这个dagscheduler 是一个重量级的角色，作用很大，上面的注释可能有点多，我来稍微总结一下：

1：它是以阶段(stage)为导向的，一个高层次的调度（相对于taskscheduler）

2: dag （传说中的有向无环图）就是它负责计算的，追踪物化的rdd,以及stage 输出，job是如何运行的是它来规划的。

3：它把stage 包成taskset 发送给 TaskScheduler 让它来执行，

4：还有就是 preferred locations 也是这大哥决定的，这个就是那个那几个任务运行的本地化的级别

5：如果是shuflle过程中输出文件丢失了，那么之前的stage需要重新提交的时候，也是它负责，但是，stage内部的非shuffle导致的文件丢失，是TaskSchuduler 的职责范围。

2：这个DagScheduler 是何时被实例化的呢？

这个就是必须从一切的入口sparkcontext 里开看了，可以看到它从一开始就实例化了。是context的一个属性。

它是如何发挥作用盘活全局的？

context 里的runjob是所有action的入口，实际调用的就是dagscheduler 的runJob()

继续追踪下去：

在dagscheduler 里调用的是dagschuduler.submitJob() 最终返回的是一个waiter ,这个waiter 在job执行完毕之前保持阻塞。所以说正常情况下，job是串行执行的就是这个道理。

遇到一个eventprocessLoop【DAGSchedulerEventProcessLoop】，用来提交作业的

我们来追溯一下：

我们来翻译一下注释看看这个EventLoop是几个意思：

event loop 是用来接收从调用这那里过来的events的，并且用event thread 来处理所有的events.

其实就是个容器，不断的接收事件，然后处理，我们来看下：

内部的实现其实就是个双端队列。

new 了线程，用来执行任务：

抽象类EventLoop中的关键方法：onReceive 我们看看在【DAGSchedulerEventProcessLoop】是如何实现的

调用的是DAGSchedulerEventProcessLoop.doOnReceive,开启模式匹配：

我们提交任务肯定就是JobSubmitted了：

继续跟踪：

调用了dagScheduler.createResultStage() ,返回一个ResultStage

为什么先建了一个ResultStage呢？

因为我们触发的时候是从最后的一个stage计算的，在spark中是懒加载，所以在计算的时候是从后往前进行回溯，这个和形成DAG的方向是正好相反的。

handleJobSubmmited 方法的末尾

/** Submits stage, but first recursively submits any missing parents. */
  private def submitStage(stage: Stage) {
    val jobId = activeJobForStage(stage)
    if (jobId.isDefined) {
      logDebug("submitStage(" + stage + ")")
      if (!waitingStages(stage) && !runningStages(stage) && !failedStages(stage)) {
        val missing = getMissingParentStages(stage).sortBy(_.id)
        logDebug("missing: " + missing)
        if (missing.isEmpty) {
          logInfo("Submitting " + stage + " (" + stage.rdd + "), which has no missing parents")
          submitMissingTasks(stage, jobId.get)
        } else {
          for (parent <- missing) {
            submitStage(parent)
          }
          waitingStages += stage
        }
      }
    } else {
      abortStage(stage, "No active job for stage " + stage.id, None)
    }
  }

我们可以看到注释：

提交stage,但是他会递归的先提交那些他的没提交的父stage,因为stage是一层层的依赖的，只有上一个stage完成了之后，下一个依赖它的stage才可以运行，所以必须得先往前递归父stage.

跟踪进去一探究竟：
getMissingParentStages(stage: Stage): List[Stage] 获取到上层的父依赖，我总觉得这里missing翻译成丢失的不合适，所以我理解的是还没有遍历到的父stage。
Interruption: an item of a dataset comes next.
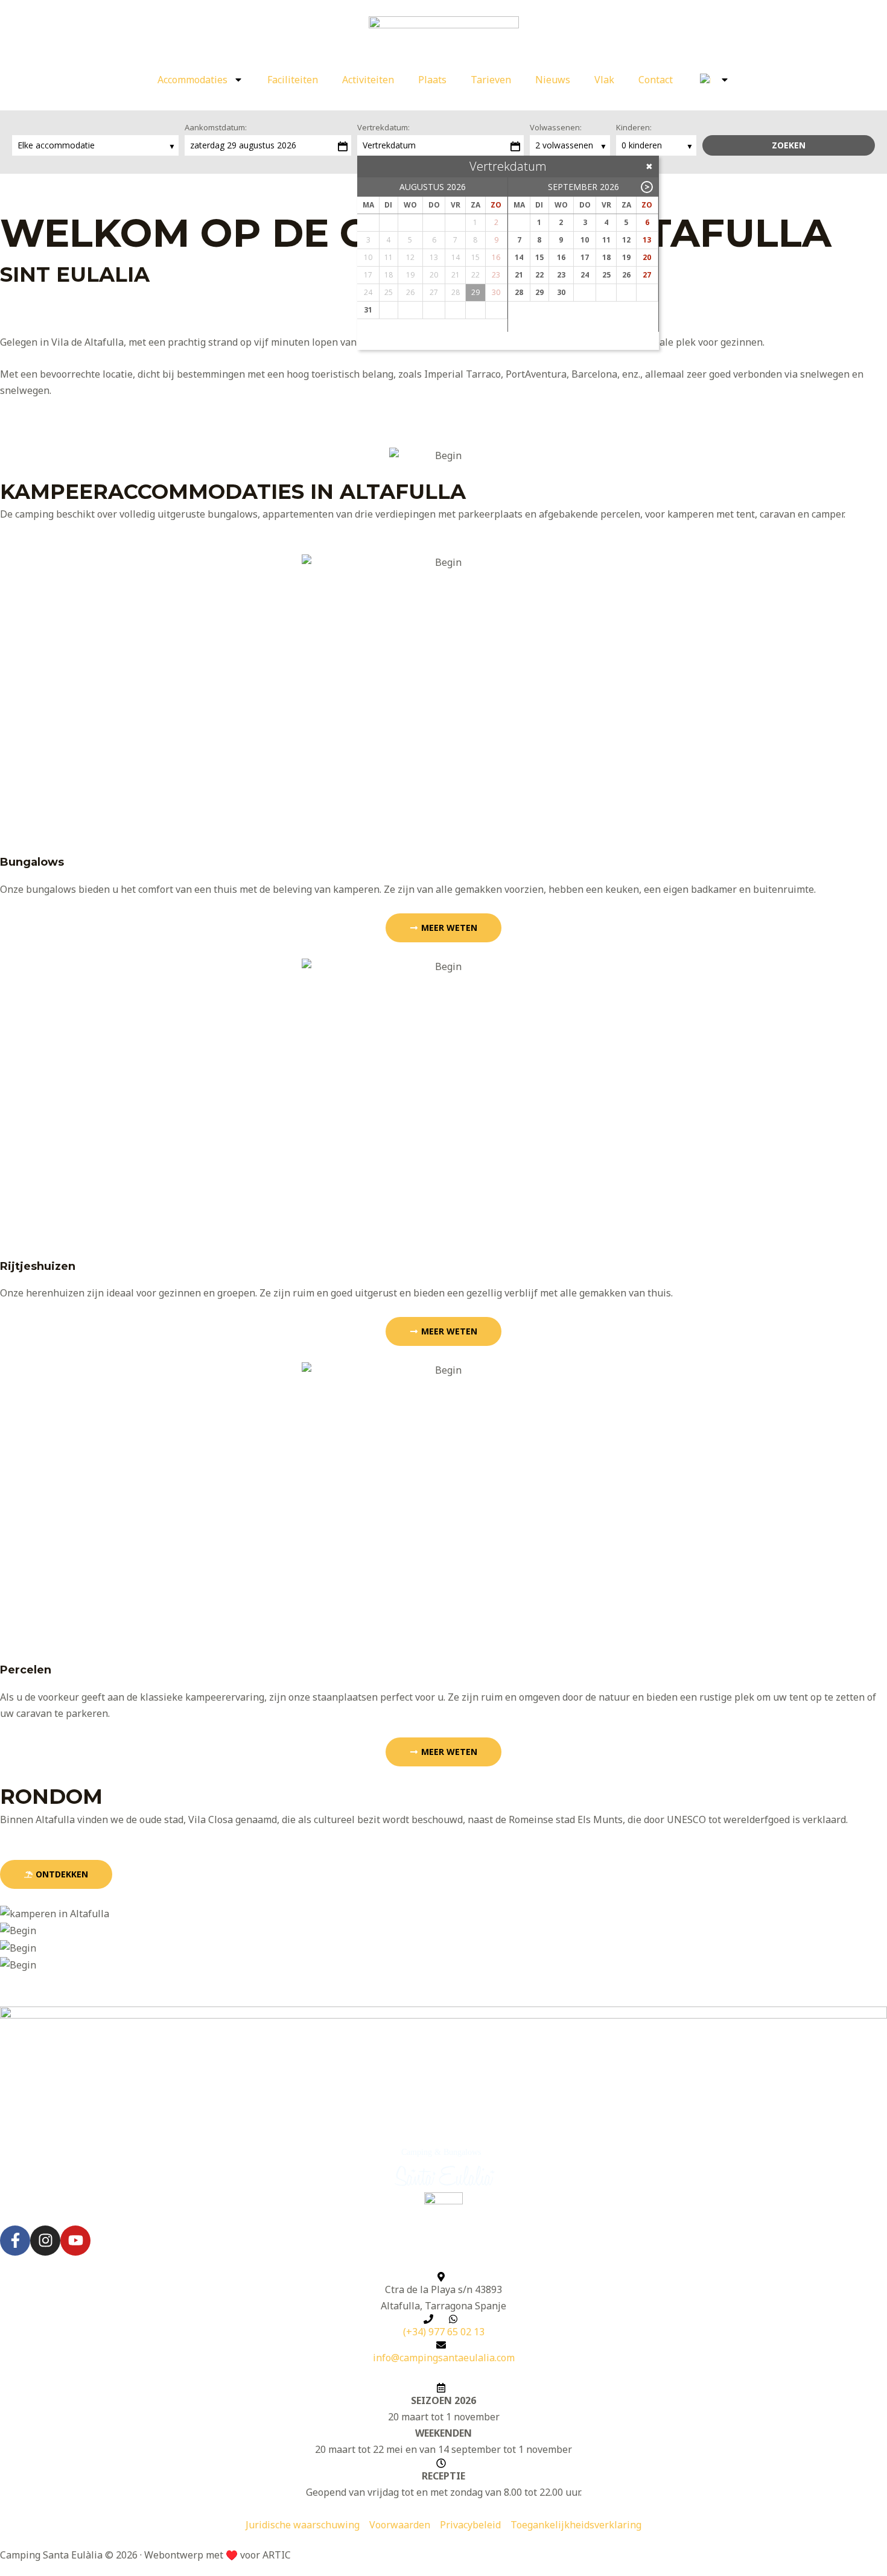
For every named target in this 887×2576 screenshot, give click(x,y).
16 (561, 257)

private def getMissingParentStages(stage: Stage): List[Stage] = {
    val missing = new HashSet[Stage]
    val visited = new HashSet[RDD[_]]
    // We are manually maintaining a stack here to prevent StackOverflowError
    // caused by recursively visiting
    val waitingForVisit = new ArrayStack[RDD[_]]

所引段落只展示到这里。